### Problem details
Can you reproduce word for word the stretch from the line containing "Find the location of a particular element. The" through the line containing "This screenshot has height=1031, width=1920.", both lines included?

(Source rows)
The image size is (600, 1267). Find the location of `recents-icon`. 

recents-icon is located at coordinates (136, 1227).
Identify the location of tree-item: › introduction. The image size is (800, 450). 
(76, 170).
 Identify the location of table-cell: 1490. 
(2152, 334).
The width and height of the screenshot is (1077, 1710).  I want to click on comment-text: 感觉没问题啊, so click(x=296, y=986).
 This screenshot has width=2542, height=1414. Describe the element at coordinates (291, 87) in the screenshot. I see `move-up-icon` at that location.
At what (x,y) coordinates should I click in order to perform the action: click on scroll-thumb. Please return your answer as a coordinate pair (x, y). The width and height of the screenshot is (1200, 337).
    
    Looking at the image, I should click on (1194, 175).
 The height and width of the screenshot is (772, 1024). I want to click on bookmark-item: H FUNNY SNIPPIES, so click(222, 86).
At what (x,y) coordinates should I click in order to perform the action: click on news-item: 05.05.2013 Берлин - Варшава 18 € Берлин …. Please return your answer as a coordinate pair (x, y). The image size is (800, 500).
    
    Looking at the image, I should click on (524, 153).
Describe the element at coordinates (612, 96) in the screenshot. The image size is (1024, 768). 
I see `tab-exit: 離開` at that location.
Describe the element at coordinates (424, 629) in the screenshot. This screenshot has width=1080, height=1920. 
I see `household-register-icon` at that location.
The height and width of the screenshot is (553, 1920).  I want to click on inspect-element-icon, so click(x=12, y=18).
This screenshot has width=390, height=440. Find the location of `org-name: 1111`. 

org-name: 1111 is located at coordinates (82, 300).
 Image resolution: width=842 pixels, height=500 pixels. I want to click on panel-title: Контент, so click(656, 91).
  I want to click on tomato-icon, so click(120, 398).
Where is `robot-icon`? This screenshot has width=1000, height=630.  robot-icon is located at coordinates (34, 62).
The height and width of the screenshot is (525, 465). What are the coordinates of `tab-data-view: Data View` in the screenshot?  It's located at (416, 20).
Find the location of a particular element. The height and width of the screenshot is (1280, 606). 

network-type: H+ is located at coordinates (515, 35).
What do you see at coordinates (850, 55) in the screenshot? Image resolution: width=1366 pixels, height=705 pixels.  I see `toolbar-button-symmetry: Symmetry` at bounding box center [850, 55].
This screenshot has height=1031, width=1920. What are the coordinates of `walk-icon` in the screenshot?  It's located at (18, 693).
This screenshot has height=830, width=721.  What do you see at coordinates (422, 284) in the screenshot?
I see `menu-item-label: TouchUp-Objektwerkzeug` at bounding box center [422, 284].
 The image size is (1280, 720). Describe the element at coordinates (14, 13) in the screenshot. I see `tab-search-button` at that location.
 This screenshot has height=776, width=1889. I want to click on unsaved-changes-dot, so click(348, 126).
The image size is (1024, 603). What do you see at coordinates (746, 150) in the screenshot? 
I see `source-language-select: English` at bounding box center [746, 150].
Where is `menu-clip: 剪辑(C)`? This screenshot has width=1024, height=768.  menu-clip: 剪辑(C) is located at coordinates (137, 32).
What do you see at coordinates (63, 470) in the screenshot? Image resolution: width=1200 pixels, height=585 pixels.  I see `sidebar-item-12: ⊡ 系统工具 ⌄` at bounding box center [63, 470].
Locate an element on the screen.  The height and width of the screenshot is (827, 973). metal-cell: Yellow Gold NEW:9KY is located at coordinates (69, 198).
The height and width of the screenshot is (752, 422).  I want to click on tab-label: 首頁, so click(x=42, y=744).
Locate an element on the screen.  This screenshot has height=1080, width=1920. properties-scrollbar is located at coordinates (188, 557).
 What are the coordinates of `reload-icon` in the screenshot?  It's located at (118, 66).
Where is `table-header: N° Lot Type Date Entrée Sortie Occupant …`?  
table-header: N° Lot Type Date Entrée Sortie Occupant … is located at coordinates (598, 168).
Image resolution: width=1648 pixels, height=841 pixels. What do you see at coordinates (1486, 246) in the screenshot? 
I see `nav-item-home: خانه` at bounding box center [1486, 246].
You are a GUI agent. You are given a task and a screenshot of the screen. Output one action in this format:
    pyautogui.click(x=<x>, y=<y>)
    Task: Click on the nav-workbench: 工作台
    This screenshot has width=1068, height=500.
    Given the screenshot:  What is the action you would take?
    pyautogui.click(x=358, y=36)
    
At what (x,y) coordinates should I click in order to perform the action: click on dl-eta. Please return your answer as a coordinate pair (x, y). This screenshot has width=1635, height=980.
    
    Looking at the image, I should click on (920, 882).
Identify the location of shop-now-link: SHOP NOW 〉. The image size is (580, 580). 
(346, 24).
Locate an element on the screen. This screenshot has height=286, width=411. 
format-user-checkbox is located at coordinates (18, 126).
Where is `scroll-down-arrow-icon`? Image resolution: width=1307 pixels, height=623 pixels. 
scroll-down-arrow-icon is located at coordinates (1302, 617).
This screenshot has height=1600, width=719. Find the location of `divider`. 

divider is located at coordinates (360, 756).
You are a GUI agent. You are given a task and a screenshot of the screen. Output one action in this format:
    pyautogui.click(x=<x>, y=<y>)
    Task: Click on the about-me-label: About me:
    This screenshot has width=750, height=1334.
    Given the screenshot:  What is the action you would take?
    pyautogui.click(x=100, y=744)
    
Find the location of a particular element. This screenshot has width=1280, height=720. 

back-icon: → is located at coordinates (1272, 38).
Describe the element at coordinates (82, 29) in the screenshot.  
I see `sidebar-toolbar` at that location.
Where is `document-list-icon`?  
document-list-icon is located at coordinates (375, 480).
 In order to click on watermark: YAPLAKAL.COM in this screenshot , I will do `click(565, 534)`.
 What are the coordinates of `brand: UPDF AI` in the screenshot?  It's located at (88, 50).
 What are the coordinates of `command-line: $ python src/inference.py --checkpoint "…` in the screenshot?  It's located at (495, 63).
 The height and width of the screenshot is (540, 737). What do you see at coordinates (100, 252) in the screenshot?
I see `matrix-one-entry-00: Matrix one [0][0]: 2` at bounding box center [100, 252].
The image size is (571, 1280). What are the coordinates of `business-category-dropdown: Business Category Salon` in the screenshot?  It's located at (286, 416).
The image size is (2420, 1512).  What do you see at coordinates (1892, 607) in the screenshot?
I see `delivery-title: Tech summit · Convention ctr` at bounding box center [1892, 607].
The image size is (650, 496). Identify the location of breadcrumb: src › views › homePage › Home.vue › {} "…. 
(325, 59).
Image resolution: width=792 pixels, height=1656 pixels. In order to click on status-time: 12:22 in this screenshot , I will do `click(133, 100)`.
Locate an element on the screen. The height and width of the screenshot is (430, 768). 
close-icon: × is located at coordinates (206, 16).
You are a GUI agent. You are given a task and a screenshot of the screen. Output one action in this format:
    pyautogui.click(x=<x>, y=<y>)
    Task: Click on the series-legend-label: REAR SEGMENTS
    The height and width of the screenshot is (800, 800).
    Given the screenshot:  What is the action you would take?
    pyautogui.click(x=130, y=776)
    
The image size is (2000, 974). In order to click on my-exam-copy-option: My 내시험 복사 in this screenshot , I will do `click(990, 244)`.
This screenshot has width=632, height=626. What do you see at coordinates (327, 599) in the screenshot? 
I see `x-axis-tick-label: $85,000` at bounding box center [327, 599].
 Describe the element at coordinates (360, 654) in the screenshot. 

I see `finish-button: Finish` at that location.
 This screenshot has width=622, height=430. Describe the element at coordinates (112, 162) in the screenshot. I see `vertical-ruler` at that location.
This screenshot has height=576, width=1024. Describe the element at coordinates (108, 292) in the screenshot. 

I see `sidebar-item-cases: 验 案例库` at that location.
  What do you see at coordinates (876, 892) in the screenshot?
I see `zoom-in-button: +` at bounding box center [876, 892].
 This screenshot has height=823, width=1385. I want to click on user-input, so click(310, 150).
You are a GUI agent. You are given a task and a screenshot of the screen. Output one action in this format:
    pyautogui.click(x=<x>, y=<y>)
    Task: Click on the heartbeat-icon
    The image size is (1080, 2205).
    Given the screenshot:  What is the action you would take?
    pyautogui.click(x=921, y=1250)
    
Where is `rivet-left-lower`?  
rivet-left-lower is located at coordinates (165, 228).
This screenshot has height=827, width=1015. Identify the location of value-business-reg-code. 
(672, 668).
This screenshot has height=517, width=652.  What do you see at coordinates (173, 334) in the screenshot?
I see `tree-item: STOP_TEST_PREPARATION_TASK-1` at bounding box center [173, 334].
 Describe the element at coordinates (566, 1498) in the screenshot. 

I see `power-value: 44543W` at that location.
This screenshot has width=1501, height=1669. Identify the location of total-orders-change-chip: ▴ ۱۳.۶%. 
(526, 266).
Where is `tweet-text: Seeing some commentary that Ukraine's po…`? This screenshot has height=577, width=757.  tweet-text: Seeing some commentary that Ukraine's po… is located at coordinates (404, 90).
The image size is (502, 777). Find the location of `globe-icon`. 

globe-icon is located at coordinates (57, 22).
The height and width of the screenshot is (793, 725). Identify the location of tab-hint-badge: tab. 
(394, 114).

### Written response
Find the location of a particular element. The height and width of the screenshot is (1280, 606). 

network-type: H+ is located at coordinates (515, 35).
What do you see at coordinates (850, 55) in the screenshot? Image resolution: width=1366 pixels, height=705 pixels.  I see `toolbar-button-symmetry: Symmetry` at bounding box center [850, 55].
This screenshot has height=1031, width=1920. What are the coordinates of `walk-icon` in the screenshot?  It's located at (18, 693).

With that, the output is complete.